#### Task goal:
Turn the rows below into a JSON list of strings, with one string for each line and no blank lines. Leave the pictures out.
____
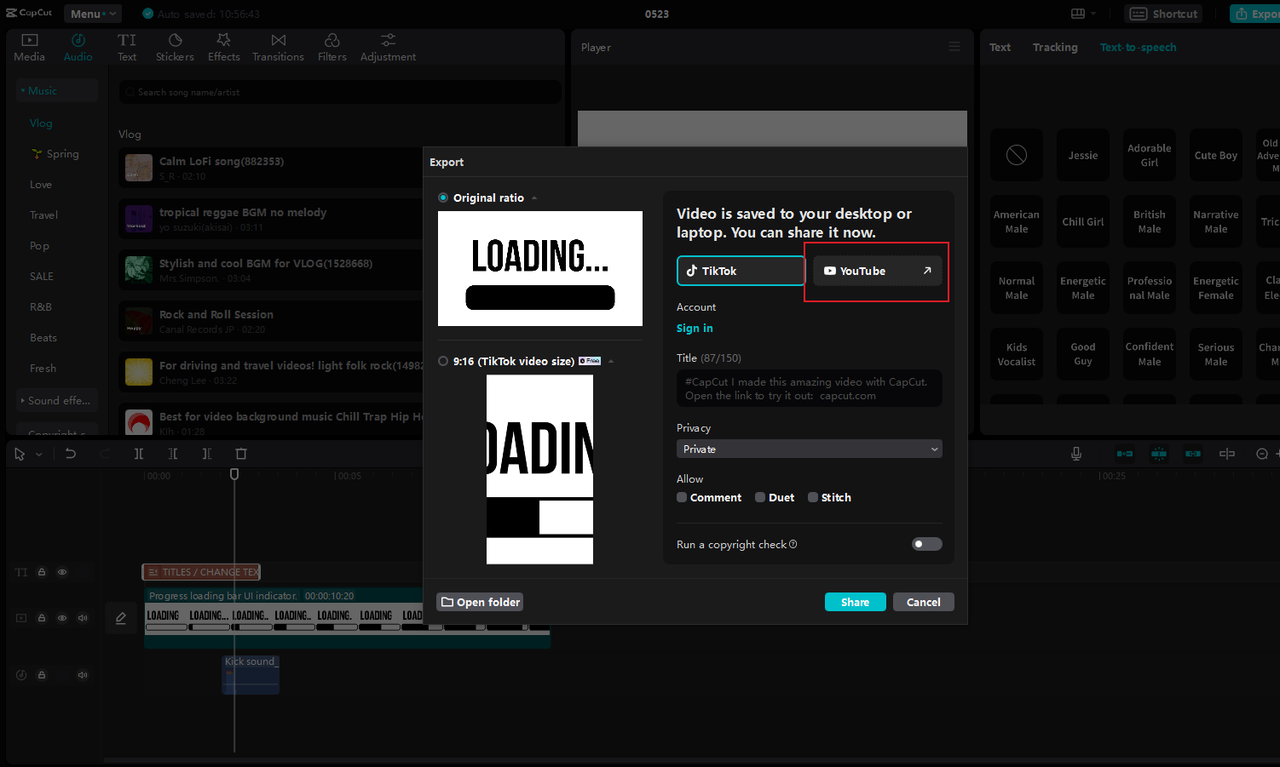Select the 9:16 TikTok video size option
The height and width of the screenshot is (767, 1280).
(441, 361)
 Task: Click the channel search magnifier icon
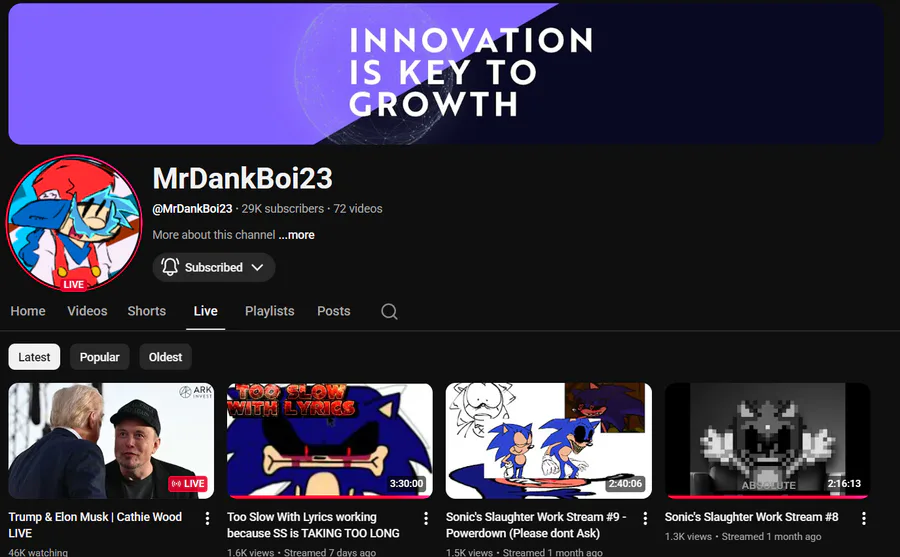[389, 311]
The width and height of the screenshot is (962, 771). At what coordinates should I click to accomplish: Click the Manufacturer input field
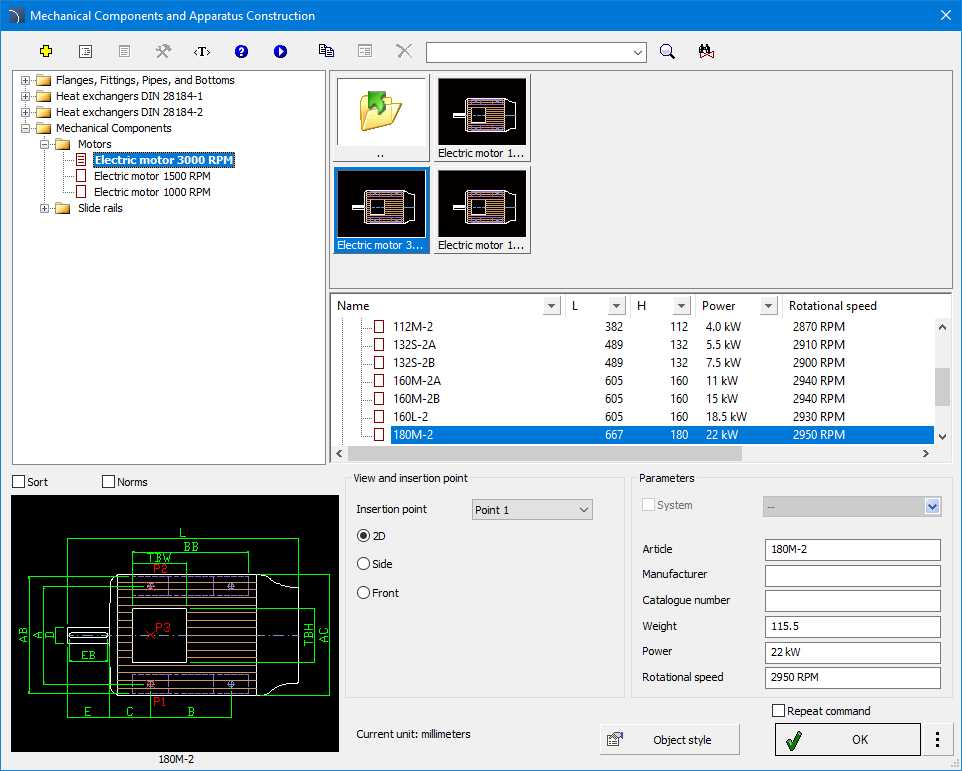tap(852, 575)
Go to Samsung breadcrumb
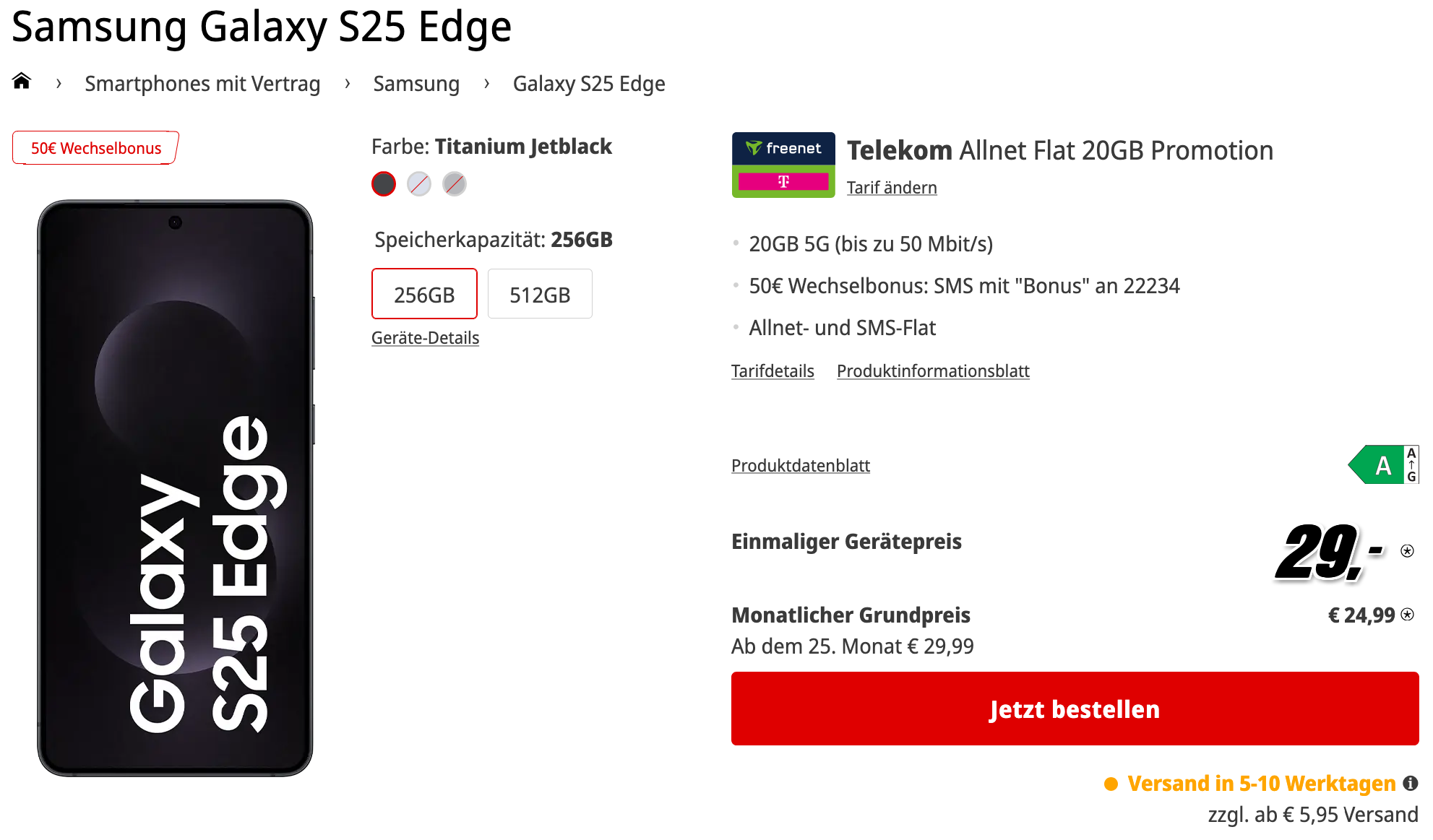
____
#### Response for this exercise:
[
  "Select the 9:16 TikTok video size option",
  "The height and width of the screenshot is (767, 1280).",
  "(441, 361)",
  " Task: Click the channel search magnifier icon",
  "[389, 311]",
  "The width and height of the screenshot is (962, 771). At what coordinates should I click to accomplish: Click the Manufacturer input field",
  "tap(852, 575)",
  "Go to Samsung breadcrumb"
]